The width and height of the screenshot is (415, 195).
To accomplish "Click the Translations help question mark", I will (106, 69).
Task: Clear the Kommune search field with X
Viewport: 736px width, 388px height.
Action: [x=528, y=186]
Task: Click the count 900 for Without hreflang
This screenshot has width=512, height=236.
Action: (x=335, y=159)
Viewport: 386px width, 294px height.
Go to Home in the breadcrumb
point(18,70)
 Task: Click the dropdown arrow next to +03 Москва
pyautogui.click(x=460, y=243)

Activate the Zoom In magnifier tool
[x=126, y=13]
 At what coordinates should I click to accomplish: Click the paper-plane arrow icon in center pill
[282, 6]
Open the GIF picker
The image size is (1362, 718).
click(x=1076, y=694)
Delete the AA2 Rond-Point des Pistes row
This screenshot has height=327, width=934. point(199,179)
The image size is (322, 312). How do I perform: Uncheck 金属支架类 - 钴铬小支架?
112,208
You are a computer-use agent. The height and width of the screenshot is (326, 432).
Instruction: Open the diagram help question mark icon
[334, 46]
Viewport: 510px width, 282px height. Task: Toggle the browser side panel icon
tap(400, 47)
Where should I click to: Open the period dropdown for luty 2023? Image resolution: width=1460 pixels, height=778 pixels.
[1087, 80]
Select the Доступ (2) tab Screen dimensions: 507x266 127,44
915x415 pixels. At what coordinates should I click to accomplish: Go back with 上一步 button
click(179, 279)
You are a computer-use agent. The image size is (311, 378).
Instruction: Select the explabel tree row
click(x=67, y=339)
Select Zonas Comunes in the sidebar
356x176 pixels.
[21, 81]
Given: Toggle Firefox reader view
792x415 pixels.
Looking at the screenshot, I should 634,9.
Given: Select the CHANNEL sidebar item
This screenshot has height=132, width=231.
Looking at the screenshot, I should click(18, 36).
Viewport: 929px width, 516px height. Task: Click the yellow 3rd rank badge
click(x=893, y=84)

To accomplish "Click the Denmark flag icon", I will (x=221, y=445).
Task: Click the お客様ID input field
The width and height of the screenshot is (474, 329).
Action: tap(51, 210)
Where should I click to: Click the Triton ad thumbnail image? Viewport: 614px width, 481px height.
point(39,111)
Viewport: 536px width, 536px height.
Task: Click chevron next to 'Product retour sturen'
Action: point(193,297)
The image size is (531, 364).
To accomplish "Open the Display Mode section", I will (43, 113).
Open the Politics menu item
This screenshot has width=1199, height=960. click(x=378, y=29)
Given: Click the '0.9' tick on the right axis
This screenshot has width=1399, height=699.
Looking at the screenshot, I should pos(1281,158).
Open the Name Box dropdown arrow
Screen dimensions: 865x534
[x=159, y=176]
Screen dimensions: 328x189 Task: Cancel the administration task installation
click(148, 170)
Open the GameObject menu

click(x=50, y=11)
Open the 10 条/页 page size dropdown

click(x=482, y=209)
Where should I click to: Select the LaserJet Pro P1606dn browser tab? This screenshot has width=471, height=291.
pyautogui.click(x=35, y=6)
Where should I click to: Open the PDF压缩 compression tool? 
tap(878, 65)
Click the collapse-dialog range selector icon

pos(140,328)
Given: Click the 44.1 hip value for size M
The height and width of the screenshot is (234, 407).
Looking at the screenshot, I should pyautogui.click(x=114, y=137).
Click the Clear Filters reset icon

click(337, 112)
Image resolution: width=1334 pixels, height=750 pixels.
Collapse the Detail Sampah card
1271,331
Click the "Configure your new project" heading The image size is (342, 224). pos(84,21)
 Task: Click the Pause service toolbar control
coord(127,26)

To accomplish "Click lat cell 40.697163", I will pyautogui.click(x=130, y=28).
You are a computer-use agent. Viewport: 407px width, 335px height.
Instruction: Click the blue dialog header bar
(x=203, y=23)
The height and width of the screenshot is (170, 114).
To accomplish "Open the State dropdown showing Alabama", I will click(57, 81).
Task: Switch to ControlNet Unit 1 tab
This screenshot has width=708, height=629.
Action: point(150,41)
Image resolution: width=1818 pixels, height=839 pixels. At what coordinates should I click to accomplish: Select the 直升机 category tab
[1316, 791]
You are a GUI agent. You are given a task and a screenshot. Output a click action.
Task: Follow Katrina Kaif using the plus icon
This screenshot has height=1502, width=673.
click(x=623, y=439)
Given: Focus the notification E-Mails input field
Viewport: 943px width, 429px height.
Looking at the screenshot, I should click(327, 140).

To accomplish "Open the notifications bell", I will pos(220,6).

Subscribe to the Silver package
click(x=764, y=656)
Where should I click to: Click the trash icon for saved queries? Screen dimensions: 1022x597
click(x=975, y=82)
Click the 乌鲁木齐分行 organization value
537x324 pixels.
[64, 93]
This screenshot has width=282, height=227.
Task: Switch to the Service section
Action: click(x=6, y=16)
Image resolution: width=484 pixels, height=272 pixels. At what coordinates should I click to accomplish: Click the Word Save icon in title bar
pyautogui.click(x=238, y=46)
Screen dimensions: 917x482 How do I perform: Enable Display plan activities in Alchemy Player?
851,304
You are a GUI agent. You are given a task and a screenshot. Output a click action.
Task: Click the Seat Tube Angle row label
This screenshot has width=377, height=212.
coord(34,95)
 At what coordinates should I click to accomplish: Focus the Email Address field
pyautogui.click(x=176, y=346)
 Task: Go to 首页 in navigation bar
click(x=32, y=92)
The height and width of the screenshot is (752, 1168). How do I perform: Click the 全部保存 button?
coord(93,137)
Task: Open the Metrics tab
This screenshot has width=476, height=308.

□ □ □ □ □

(WHAT IS EXPECTED): What lines in the entries contain "sidebar"? Report each one by copying it.

(EXERCISE RESULT):
Select Zonas Comunes in the sidebar
Given: Select the CHANNEL sidebar item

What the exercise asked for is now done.